The reconstruction of Palestinian instruments of governance and security to fit in with these plans is a key factor in this project, going far beyond the Palestinian arena; it is America’s first experiment in building a modern democracy for a Middle Eastern Muslim society. If the experiment works, it may prove applicable for the autonomous Kurdish, Shi’ite and Turkoman regions America hopes to set up in Iraq – or even, in the best case, radiate farther afield to transform the lives of additional ethnic majorities in the region and affect even the most hidebound Arab regimes.
It is also interesting to note how the present war in Afghanistan and coming one in Iraq is presented as the chance of recovery for the faltering Israeli economy.
We must remember that America did not finance the 1991 Gulf War alone; it had help from an international coalition with Saudi Arabia, the Gulf emirates, Germany and Japan investing heavily in the war effort. But this campaign against Saddam Hussein is financed out of America’s pocket.

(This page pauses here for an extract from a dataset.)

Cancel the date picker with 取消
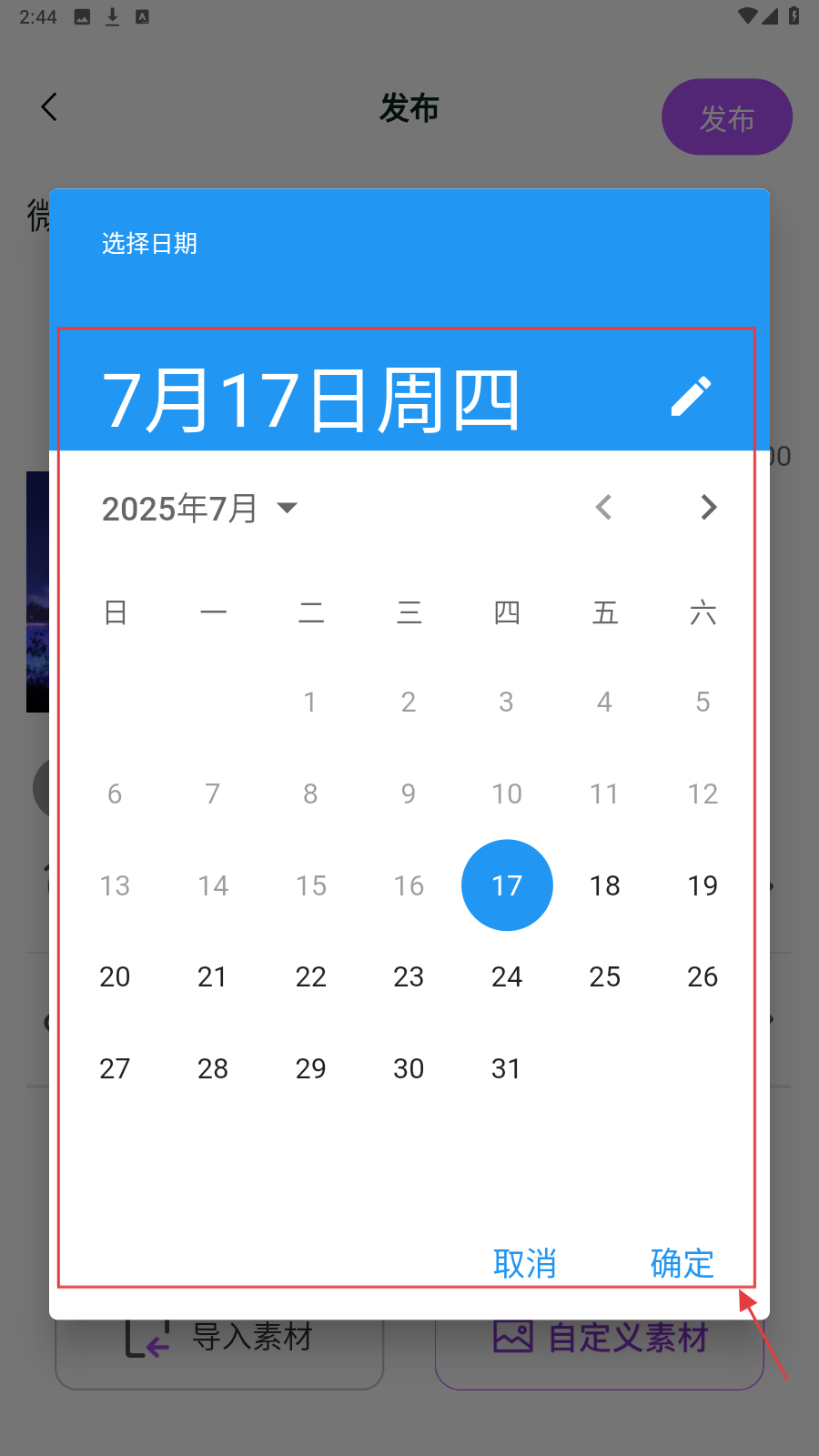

Assuming that the US military operation against Iraq goes forward according to plan, winding down at the end of 2002 or early 2003, the Middle East will be in the throes of a geo-strategic metamorphosis by spring 2003. During the hostilities, Jordan and Israel will provide the United States forces with rear bases, providing economic benefits to both.
After the conflict dies down, more than 70,000 troops, mostly American, are scheduled to remain in Iraq to pacify and reconstruct the war-torn country. The new entities will need to be built up from scratch at top speed – requiring such modern utilities as regular water and food supplies, health, medicine, communications and road networks.
American think tanks estimate that post-Saddam Iraq will eat up an annual investment of between15-20 billion for up to a decade. Israel is the only country in the region with the technological and manpower resources to undertake the rapid execution of these projects.
These are not pipedreams but real plans drafted for American planners in Washington by a task force headed by retired Col. Scott R. Feil, co-director of developing plans for post-conflict Iraq. These plans were submitted to the Senate defense and intelligence committees on 1 August. Their post-war activation would inject new life into the Israeli economy, generating growth after the present tough deprivations and stagnation induced by the 22-month confrontation with the Palestinians.